Work instruction — Collect every line of the records below that contains the word "Identify" and copy each of those lines in full.

Data for processing —
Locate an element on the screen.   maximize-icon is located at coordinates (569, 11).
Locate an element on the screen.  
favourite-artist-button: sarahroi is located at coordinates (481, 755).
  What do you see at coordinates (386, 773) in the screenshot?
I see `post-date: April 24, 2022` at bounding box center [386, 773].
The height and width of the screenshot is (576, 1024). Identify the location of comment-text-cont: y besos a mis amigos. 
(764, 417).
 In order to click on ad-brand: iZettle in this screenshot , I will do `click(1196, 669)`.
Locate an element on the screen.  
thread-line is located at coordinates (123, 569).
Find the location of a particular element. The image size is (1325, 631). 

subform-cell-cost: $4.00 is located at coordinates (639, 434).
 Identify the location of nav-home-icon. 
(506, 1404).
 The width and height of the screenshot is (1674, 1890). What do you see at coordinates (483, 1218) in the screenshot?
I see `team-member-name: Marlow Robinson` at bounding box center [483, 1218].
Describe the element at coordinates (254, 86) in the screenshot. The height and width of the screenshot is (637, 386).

The answer —
The height and width of the screenshot is (576, 1024). Identify the location of comment-text-cont: y besos a mis amigos. 
 Identify the location of nav-home-icon. 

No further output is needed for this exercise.